Witnessing revival: The Rev. Lee Thomas attends Asbury event
Published 8:14 am Sunday, March 19, 2023
The Rev. Lee Thomas has been behind the pulpit for 50 years. As an evangelist, he has preached revivals. He has pastored churches in revival, and he said he has been a serious student of revival for more than 20 years. Last month, at Asbury, he was revived.
The Asbury Revival broke out at the Christian non-denominational university in Wilmore, Ky. on Wednesday, Feb. 8. Students at a chapel service lingered to pray and worship. Some never left. Others joined in. After 11 days of 24-hour worship, the school president called an end to the movement as a way to keep students on track academically, but not before Thomas had a chance to drive up and see for himself what it was all about.
“There were people there from other countries, from other states,” he said. “Busloads of students came every day. The line to the chapel was halfway out to the road. Some watched a live stream outside in the cold and wind.”
Five days into the revival, Thomas called a friend who lives in Wilmore. He had seen what was going on and only whetted Thomas’ spiritual appetite even more.
“I told my wife, I’m going to Asbury, and I don’t know when I’ll be back.”

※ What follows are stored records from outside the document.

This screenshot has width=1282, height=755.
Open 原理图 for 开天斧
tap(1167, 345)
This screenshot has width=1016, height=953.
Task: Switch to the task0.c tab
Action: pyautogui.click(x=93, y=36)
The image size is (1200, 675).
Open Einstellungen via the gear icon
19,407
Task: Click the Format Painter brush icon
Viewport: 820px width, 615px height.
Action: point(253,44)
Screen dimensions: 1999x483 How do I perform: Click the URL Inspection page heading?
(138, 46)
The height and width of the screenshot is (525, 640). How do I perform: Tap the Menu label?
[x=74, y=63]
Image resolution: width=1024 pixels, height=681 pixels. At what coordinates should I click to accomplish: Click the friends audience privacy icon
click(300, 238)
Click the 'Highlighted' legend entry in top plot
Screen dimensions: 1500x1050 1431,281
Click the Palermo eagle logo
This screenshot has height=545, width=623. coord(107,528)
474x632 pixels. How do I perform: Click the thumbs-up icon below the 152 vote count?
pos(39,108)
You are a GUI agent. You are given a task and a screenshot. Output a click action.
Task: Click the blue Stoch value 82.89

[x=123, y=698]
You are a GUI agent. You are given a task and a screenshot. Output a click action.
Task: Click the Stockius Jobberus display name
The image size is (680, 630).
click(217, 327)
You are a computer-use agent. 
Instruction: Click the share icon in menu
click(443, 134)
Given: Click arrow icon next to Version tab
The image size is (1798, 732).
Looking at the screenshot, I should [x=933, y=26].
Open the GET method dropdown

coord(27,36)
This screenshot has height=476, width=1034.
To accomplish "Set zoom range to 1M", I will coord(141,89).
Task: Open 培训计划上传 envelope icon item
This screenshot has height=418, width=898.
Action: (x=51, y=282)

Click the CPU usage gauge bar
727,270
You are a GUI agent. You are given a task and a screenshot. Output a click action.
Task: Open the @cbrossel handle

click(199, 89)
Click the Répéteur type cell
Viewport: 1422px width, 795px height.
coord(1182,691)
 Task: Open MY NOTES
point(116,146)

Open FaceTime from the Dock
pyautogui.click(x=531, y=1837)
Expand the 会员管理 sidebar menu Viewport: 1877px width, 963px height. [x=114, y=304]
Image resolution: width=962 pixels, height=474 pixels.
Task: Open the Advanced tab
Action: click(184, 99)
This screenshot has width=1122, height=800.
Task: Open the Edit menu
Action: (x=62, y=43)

Built 100 years ago, the chapel holds 2,000 worshippers and it was packed out. No one was leaving, thus, more could not go in. Thomas and his son, who accompanied him for a day before returning home by air, found out the service was being live streamed to the seminary chapel across the street. The maximum capacity was 600 and they were fortunate to gain access.
This isn’t the first Asbury revival, according to Thomas. In 1905, it started with prayer in the men’s dormitory. A chapel prayer ignited the 1908 two weeks of prayer and intercession. A planned revival service lasted until 6 a.m. in 1921. Student testimonies were the catalyst in 1958. A fasting prayer meeting lasted 63 hours in 1958. In 1970, when a dean was scheduled to speak, it turned into a testimony service, revival and evangelism to other college campuses.
Robert Coleman wrote a book about it, titled “One Divine Moment.
It’s just one of the many books Thomas has studied regarding revival. Before the 2023 February revival there was a February 2006 revival.
“I don’t know what I was expecting,” Thomas said. What he found was a people “saturated with God. It felt like walking into an atmosphere of love, an atmosphere of God’s love. I could feel the presence of God.”
“God broke me,” Thomas said.
The chapel is inside a building of classrooms. On the walls of the hallway are quotes from men and women such as C.S. Lewis, John Wesley and Amy Carmichael.
“Amy Carmichael was a missionary in India for 55 years, and she never went home,” Thomas said. “For the last 20 years of her life she was almost an invalid and did a lot of writing. The quote was, ‘God, hold us to that which drew us first, when the Cross was the attraction and we wanted nothing else.”
Thomas realized the cross was not his attraction, not as it had been. The main thing had ceased to be the main thing, and his revival began with repentance. He couldn’t stop praising the Lord and telling Him how much he loved Him,” he said.
“Through His sacrifice on the cross, Jesus conquered sin and death,” Thomas said. “He defeated the devil and made the resources of heaven and earth available to us.”
Back to the place he knew he needed to be, Thomas’ drive home was a time of contemplation.
“The purpose of revival is to yield to God to get to the place where he can use us, to get back to the cross as the main attraction,” Thomas said.
He’s been sharing what Jesus did for him at churches in Texas and Louisiana.
He talked about the seemingly harsh words in Luke 14:26, “If any man come to me, and hate not his father, and mother, and wife, and children, and brethren, and sisters, yea, and his own life also, he cannot be my disciple.” Using his understanding of Greek, he explained that it is only at the cross, only with the power of God, that a person can die to himself.
“When self is in charge, greed, lust or pride has power. You are attached to things, to people. When self dies, you become zero,” Thomas said. “I’m sure it looked to Amy Carmichael’s family that she hated her family. She never went home. It’s not that she hated them. She just loved God more.”